··· Excerpted text

Spider-Man: Into the Spider-Verse

– a masterpiece of creativity and a reminder of why superhero movies ever became popular in the first place. This is a self-referential, hilariously witty and inspiring animated genre mash-up that leaves every other superhero movie looking tired and tropid. A pleasure from start to finish.

Rememory

– surrounded by unconvincing performances, static direction and dodgy editing, Peter Dinklage (aka Tyrion Lannister) turns sleuth and rummages through memories to solve a murder. It’s a disappointingly weak manifestation of a sci-fi premise which, though unoriginal, has stacks of potential.

The Platform (El Hoyo)

– gruesome spanish-language horror begs for dissection and analysis as it portrays a hierarchical class system in a barren, despairing prison called The Hole. Excessively violent and graphic, and cursed with a frustrating ending, but still thought provoking.

The Outsider S01 (TV)

– after an intriguing and promising start, this Stephen King mystery abandons the mystery, introduces a human-possessing demon and an expositional clairvoyant, then sinks the viewer into their very own hell: boredom. Hugely disappointing, an absolute waste of time.

Bacurau

– bold and indisputably extraordinary, this sinister, Brazilian dystopian drama is tirelessly intriguing but never clear. Though its metaphors are plain and the thin story captivating, without more grounded explanation, it feels incomplete. An interesting experience though.

Freaks (2019)

– a pretty derivative addition to the ‘superkid’ dystopian sci-fi genre, very obviously ripping on Stranger Things and X-men. More than half way through it musters some excitement, but still ends with too many questions to ignore.

Watchmen S01 (TV)

– Not quite a masterpiece but certainly a masterful piece of TV storytelling. Racism, identity, time travel, religion and transgression are just some of the themes considered, all under the guise of a slickly produced and extremely stylish action thriller. Nice work.

The Witcher S01 (TV)

– another disappointing video game adaptation, this one hoping to capture the Game of Thrones audience with a moody atmosphere, the requisite conspiratorial plotting and plenty of gore. Though a huge fan of the games, I found this dull and confusing.

······

Actions to take:
• a. In the film and TV reviews, what is the prison in The Platform called?
• b. Arrange the lines of the records as a JSON list of strings, one string per line and leaving out blank lines, starting with the line that contains "Where should I click to: Click the Download" and going on through the line that contains "Action: [x=1024, y=415]".
The records that follow are unrelated to the film and TV reviews.

··· Material for this exercise

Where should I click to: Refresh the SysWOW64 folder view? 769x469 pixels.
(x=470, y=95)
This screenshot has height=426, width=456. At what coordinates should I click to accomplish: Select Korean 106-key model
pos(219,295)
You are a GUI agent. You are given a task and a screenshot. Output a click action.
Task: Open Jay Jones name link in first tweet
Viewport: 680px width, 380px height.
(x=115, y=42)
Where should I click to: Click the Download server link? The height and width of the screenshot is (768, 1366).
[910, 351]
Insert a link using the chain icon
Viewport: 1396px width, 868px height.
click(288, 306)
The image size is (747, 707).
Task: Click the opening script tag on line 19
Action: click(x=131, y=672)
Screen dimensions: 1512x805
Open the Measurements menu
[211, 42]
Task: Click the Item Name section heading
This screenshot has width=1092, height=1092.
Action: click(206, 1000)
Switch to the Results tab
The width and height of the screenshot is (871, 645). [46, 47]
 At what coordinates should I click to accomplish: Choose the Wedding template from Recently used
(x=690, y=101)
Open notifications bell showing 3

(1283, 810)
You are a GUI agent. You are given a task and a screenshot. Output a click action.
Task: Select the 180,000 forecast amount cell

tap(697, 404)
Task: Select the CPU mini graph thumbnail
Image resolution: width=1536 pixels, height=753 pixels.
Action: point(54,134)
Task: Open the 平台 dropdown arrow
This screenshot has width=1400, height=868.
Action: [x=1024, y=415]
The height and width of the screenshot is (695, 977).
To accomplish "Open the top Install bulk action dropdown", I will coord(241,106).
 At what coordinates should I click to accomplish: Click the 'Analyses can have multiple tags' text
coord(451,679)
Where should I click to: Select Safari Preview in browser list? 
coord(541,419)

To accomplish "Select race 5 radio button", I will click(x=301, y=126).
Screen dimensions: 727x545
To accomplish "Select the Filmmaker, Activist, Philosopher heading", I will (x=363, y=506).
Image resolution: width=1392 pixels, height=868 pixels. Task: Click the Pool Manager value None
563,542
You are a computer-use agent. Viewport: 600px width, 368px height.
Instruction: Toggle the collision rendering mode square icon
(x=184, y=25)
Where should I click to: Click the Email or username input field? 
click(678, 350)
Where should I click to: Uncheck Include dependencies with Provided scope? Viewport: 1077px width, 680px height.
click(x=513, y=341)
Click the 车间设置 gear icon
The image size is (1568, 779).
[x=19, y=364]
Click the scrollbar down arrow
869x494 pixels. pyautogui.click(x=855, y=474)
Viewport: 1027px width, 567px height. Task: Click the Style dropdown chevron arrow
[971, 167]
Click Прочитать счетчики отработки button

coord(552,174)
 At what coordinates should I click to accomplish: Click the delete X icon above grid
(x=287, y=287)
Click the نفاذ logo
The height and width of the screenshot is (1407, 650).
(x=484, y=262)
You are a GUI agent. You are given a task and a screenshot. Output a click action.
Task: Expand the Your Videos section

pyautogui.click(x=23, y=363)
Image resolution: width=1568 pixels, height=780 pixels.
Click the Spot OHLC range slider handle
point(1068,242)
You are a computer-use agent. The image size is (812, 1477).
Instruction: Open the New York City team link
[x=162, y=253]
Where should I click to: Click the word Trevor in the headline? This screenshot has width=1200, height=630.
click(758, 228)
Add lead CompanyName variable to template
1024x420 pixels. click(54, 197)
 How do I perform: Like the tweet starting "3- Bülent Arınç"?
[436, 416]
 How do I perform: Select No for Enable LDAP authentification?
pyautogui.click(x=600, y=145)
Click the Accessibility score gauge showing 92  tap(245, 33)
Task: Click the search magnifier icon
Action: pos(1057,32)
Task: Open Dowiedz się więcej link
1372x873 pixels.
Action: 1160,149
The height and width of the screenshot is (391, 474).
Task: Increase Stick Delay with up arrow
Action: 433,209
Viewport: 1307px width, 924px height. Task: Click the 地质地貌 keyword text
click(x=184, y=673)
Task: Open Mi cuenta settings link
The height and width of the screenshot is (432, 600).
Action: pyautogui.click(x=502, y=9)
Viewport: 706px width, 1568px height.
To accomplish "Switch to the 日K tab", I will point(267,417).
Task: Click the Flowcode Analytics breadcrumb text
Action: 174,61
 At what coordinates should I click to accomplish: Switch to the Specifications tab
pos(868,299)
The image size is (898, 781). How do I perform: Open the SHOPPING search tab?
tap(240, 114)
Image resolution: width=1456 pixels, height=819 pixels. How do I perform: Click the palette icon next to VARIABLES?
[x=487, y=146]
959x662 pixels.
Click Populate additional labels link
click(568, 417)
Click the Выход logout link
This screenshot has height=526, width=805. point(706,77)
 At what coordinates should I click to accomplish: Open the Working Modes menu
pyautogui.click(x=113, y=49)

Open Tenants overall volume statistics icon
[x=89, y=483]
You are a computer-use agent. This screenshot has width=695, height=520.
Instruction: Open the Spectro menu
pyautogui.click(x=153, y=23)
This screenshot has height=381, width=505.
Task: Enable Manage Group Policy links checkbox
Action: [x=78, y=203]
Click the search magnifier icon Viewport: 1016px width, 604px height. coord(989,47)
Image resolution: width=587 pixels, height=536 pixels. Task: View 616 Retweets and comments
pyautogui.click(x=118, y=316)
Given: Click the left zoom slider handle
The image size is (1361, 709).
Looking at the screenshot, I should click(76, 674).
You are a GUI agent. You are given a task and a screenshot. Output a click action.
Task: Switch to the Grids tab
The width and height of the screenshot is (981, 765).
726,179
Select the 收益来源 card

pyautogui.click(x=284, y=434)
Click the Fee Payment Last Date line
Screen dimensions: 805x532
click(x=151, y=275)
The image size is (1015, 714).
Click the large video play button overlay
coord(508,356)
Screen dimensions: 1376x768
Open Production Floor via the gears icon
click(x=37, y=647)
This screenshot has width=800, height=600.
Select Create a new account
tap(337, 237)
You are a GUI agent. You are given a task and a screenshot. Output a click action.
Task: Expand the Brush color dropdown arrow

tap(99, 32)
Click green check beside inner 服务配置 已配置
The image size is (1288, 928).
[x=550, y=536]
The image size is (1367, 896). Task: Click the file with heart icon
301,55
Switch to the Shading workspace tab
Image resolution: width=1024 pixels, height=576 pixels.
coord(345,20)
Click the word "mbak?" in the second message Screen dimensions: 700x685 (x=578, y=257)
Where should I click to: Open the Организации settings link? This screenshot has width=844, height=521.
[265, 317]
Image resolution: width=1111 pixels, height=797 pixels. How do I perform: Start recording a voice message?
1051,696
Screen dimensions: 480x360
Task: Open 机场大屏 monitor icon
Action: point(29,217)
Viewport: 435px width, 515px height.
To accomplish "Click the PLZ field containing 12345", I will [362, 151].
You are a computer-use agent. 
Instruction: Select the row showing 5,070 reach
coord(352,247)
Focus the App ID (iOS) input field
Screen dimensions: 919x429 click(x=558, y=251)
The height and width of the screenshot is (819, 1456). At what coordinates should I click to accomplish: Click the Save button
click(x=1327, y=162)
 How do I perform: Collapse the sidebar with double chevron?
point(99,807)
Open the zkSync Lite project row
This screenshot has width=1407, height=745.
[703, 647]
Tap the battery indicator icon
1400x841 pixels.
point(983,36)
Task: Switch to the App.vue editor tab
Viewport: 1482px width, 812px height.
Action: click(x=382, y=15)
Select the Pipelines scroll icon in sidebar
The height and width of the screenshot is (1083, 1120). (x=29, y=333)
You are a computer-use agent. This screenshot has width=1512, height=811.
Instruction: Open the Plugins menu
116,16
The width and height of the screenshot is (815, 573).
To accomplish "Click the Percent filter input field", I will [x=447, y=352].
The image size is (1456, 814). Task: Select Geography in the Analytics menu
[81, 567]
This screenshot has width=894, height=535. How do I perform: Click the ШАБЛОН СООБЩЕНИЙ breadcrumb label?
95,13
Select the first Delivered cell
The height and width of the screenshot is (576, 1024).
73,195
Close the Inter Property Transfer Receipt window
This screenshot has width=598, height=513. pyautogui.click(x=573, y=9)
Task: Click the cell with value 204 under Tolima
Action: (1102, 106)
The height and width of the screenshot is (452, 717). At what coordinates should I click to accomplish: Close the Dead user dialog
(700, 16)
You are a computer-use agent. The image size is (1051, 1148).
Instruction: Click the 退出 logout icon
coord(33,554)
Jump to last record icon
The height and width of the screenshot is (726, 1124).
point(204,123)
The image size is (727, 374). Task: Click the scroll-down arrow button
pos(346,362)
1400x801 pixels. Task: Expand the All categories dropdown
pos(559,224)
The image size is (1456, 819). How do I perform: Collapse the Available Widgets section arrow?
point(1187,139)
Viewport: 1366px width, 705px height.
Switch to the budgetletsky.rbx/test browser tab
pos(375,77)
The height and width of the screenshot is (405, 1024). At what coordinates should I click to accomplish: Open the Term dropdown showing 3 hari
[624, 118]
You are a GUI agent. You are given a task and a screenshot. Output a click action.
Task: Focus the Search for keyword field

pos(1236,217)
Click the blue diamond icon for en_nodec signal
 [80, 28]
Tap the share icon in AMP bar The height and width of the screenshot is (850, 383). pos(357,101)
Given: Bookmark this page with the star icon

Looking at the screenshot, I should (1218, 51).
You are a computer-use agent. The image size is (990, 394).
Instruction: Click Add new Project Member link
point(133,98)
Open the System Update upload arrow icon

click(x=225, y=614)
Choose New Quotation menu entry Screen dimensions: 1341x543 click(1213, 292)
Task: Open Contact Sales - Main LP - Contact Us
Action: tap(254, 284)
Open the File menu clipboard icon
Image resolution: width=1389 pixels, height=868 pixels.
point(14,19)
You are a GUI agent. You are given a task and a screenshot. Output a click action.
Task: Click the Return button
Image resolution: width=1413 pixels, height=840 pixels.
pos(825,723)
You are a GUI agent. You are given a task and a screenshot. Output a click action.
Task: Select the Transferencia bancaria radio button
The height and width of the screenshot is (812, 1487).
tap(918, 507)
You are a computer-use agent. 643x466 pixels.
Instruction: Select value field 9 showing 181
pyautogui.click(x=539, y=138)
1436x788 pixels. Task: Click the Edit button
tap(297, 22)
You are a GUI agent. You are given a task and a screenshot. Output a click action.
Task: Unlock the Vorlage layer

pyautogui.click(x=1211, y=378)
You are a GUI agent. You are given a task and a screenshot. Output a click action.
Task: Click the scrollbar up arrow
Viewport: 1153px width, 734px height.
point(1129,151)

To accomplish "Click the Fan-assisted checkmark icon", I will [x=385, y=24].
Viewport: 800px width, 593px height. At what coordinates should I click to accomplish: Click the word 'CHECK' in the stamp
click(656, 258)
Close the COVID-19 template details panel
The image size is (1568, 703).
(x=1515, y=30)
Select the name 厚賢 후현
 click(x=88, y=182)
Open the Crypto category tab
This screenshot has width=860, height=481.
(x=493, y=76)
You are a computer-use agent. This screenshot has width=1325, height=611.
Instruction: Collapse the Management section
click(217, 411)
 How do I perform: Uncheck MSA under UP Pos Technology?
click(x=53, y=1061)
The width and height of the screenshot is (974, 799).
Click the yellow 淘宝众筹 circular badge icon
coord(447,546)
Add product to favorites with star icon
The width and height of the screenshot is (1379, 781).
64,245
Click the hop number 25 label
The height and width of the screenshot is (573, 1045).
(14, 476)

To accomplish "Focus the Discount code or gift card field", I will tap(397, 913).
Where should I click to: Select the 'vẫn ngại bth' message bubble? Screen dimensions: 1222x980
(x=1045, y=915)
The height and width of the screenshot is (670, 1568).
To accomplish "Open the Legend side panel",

······

Exercise responses:
• a. The Hole.

• b.
[
  "Where should I click to: Click the Download server link? The height and width of the screenshot is (768, 1366).",
  "[910, 351]",
  "Insert a link using the chain icon",
  "Viewport: 1396px width, 868px height.",
  "click(288, 306)",
  "The image size is (747, 707).",
  "Task: Click the opening script tag on line 19",
  "Action: click(x=131, y=672)",
  "Screen dimensions: 1512x805",
  "Open the Measurements menu",
  "[211, 42]",
  "Task: Click the Item Name section heading",
  "This screenshot has width=1092, height=1092.",
  "Action: click(206, 1000)",
  "Switch to the Results tab",
  "The width and height of the screenshot is (871, 645). [46, 47]",
  " At what coordinates should I click to accomplish: Choose the Wedding template from Recently used",
  "(x=690, y=101)",
  "Open notifications bell showing 3",
  "(1283, 810)",
  "You are a GUI agent. You are given a task and a screenshot. Output a click action.",
  "Task: Select the 180,000 forecast amount cell",
  "tap(697, 404)",
  "Task: Select the CPU mini graph thumbnail",
  "Image resolution: width=1536 pixels, height=753 pixels.",
  "Action: point(54,134)",
  "Task: Open the 平台 dropdown arrow",
  "This screenshot has width=1400, height=868.",
  "Action: [x=1024, y=415]"
]